For many years, Dr. Ensher has been actively involved in teaching, writing and research, and community service related to families and young children who are at risk and have developmental disabilities. At Syracuse University, she teaches courses at the undergraduate and graduate levels about methods and curriculum in early childhood special education, families of young children with special needs, the assessment of infants and young children, and the theoretical foundations of early childhood special education. She has extensive experience in clinical work with infants, young children, and their families and continues to train graduate students in this area of expertise. She has authored play-based assessments for infants and toddlers, most recently Partners in Play: Assessing Infants and Toddlers in Natural Contexts (Thomson/Delmar Learning, 2007). In addition, Dr. Ensher co-authored with Dr. David Clark the first and second editions of Newborns at Risk: Medical Care and Psychoeducational Intervention (Aspen Publishers, 1986, 1994).
Dr.
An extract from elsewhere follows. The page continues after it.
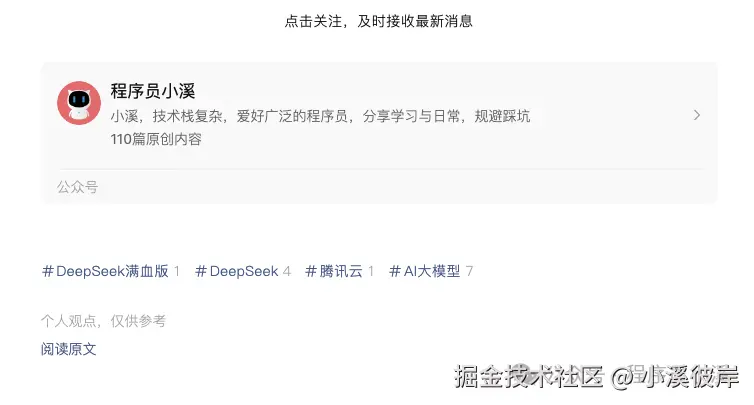Click count 1 beside #腾讯云
Image resolution: width=754 pixels, height=405 pixels.
coord(371,271)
Ensher is a single mother of two daughters adopted from Calcutta, India-Kimberly and Lindsey.
Dr. Clark is a pediatrician and neonatologist who trained at North Carolina Memorial Hospital, University of North Carolina at Chapel Hill, and completed a Neonatology Fellowship at Rainbow Babies and Children's Hospital, Case Western Reserve University in Cleveland, Ohio, and State University of New York, Upstate Medical Center in Syracuse. Dr. Clark's certifications include Diplomate, American Board of Pediatrics; the American Board of Pediatrics, SubBoard of Neonatal-Perinatal Medicine; and the Neonatal Resuscitation Program, Regional Instructor.
Dr. Clark is a member of 25 professional societies, including the American Academy of Pediatrics-Fellow, Section on Perinatal Pediatrics, Section of Gastroenterology and Nutrition, Section on Transport Medicine, and Critical Care Section; the Society of Pediatric Research; American College of Nutrition; American Pediatric Society; and the New York Academy of Sciences.
Dr. Clark's curriculum vitae includes a total of 103 peer-reviewed publications; four books; more than 200 abstracts; and numerous invited chapters, reviews, and presentations.
Dr. Clark is the father of three daughters and a grandfather of five, including William David (WD), who tragically died at the age of 4 years during Hurricane Katrina.